De la mesa de Samantha Guild
November is the month to prioritize our gratitude, and I never tire of this month as the President of AIM at Melanoma. So many people give AIM the ability and resources to do our work, and I enjoy thanking all of you. I’m grateful for everyone in our orbit.
I want to point you to the survivor story about Madison Goff, who was diagnosed with Stage IV melanoma at the age of 15. One of the most important things that Madison revealed to us in her story is that reading AIM’s website—especially the survivor stories—helped her get through her roughest times: “I knew I could go on the site and read survivors’ stories,” she said. “That gave me the hope that I was going to make it through.”

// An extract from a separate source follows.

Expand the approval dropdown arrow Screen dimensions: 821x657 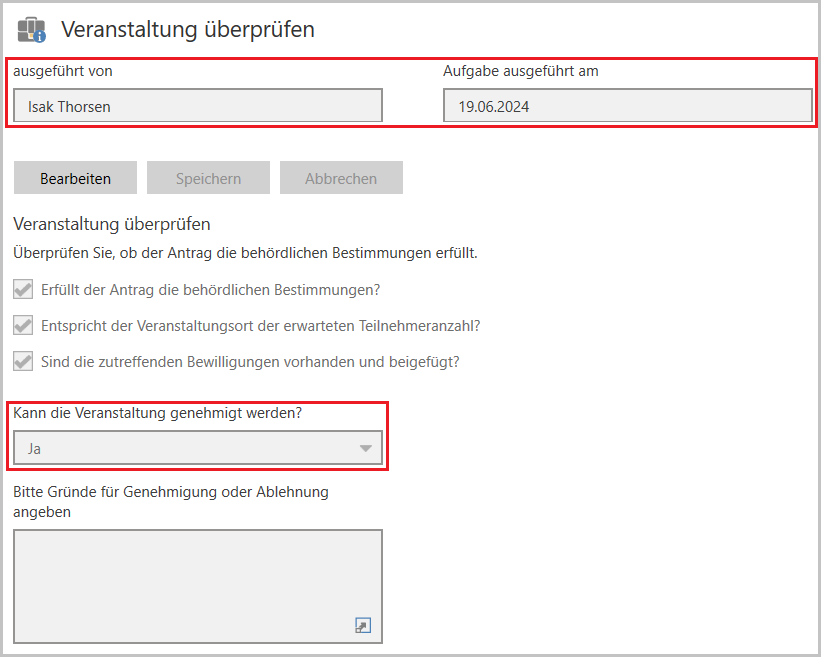[365, 449]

AIM’s newsletters generally feature one or more survivor stories; we assign these stories to a professional writer and then publish them for our community in this newsletter. These stories remain on our website indefinitely on our Melanoma 360 Blog. Additionally, AIM’s Survivor stories webpage currently houses 231 stories; these are survivor-written—auto-biographical accounts of what the survivor has been through. It’s a massive library of the battles people have fought with melanoma over the years. Yes, some people profiled in these stories have passed away. Indeed, earlier this year, one person sadly passed away the day before we published his story. But their survival—however long it lasts—and their fight are what we celebrate. We know these stories provide hope, and we’re happy that Madison was able to take some hope from reading them during her battle. We hope they’ve given you some solace, too.

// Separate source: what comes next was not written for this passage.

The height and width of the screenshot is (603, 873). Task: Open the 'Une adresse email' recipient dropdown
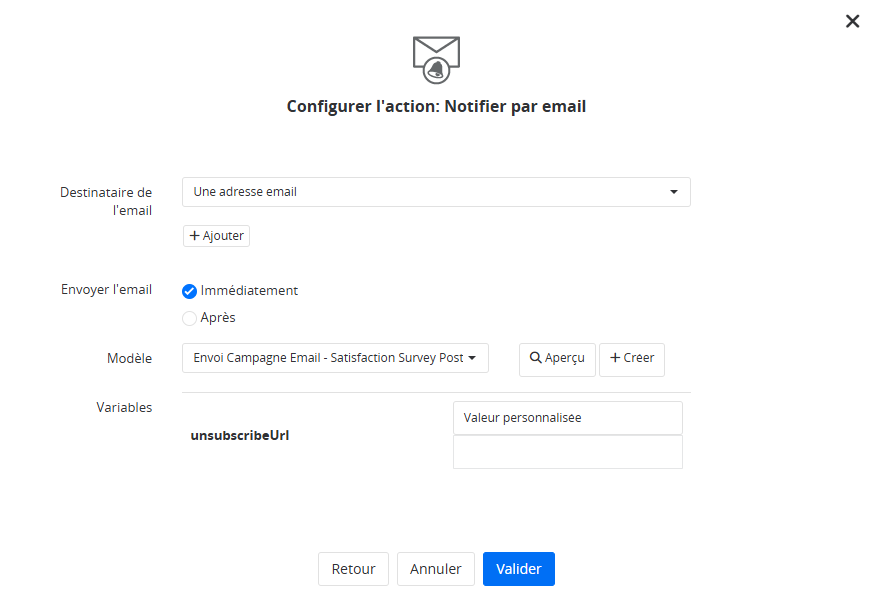tap(436, 192)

I also want to call your attention to this month’s In Plain English article on TILs therapy. For those who don’t know about this treatment, you’ll learn through Dr. Kim Margolin’s clear explanation of TILs history, mechanism, and current state. I also want to emphasize something Dr. Margolin notes in her article: TILs—which is in clinical trial now and will hopefully be approved soon by the FDA—has been under investigation for nearly 35 years. The last ten years have been accelerated and exciting seeing years of research translate to success treating patients. Similarly, it was in 1982 when Dr. Jim Allison discovered the T-cell receptor and the early 1990s when he showed that CTLA-4 acts as an inhibitory molecule to restrict T-cell responses. Since the first approval in 2011 (ipilimumab; brand name Yervoy), immunotherapy treatment approvals have multiplied. My point? These brilliant discoveries sometimes take decades to turn into viable therapies, but if we keep funding research, we will continue uncovering new treatments. Research is critical.
This year we were honored to be invited to be a benefiting charity of No-Shave November. Please read about the campaign and don’t hesitate to participate now, despite it being the last week of November.
Finally, please read our article on the genesis behind AIM partnering with FreeWill and the free service we are able to offer the AIM community.
Thank you for your support of AIM at Melanoma.
Happy Thanksgiving to you and your family.